====== THE INPUT ======
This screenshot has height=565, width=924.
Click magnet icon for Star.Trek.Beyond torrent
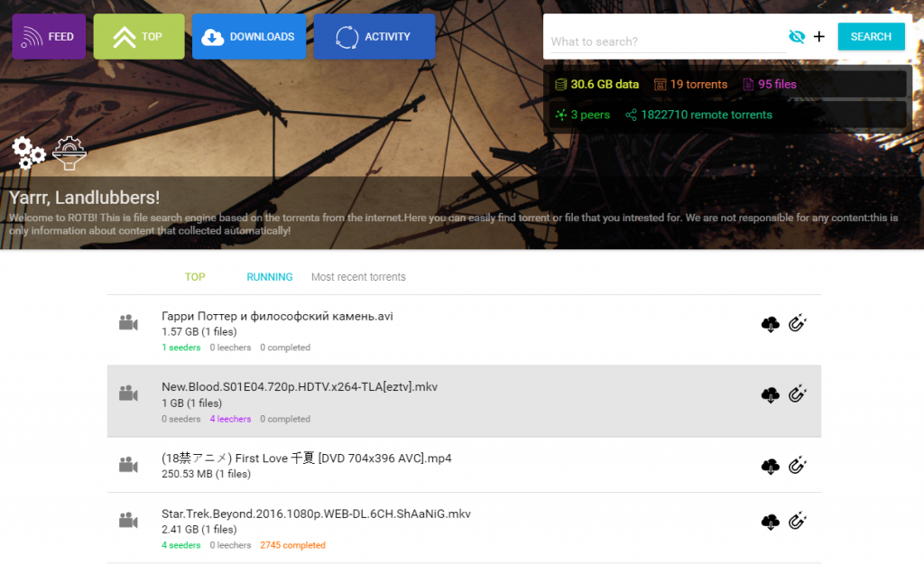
======
====== THE INPUT ======
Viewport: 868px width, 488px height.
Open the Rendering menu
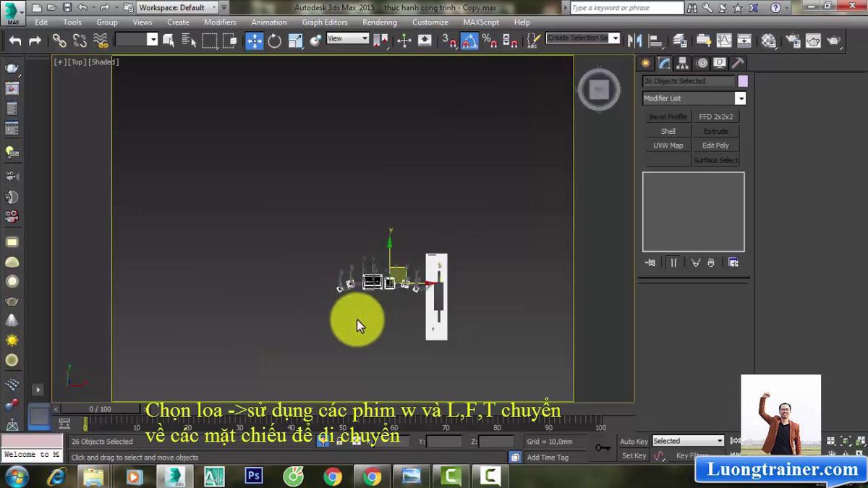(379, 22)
======
====== THE INPUT ======
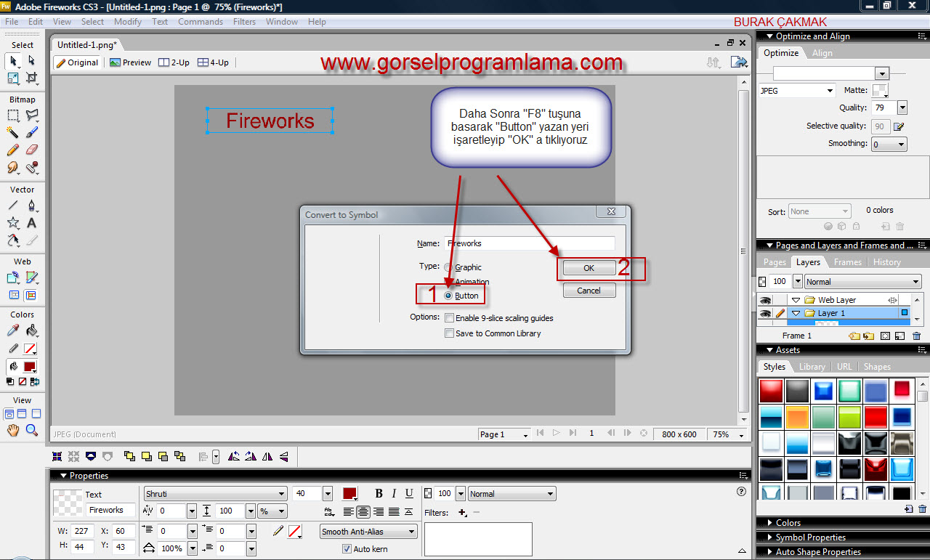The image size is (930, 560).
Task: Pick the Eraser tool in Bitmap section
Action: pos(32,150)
======
BRIEF:
Send back exactly the lines of the listing above starting at the one with "This screenshot has height=565, width=924." and ending at the one with "Click magnet icon", inclusive, and no others.

YOUR SOLUTION:
This screenshot has height=565, width=924.
Click magnet icon for Star.Trek.Beyond torrent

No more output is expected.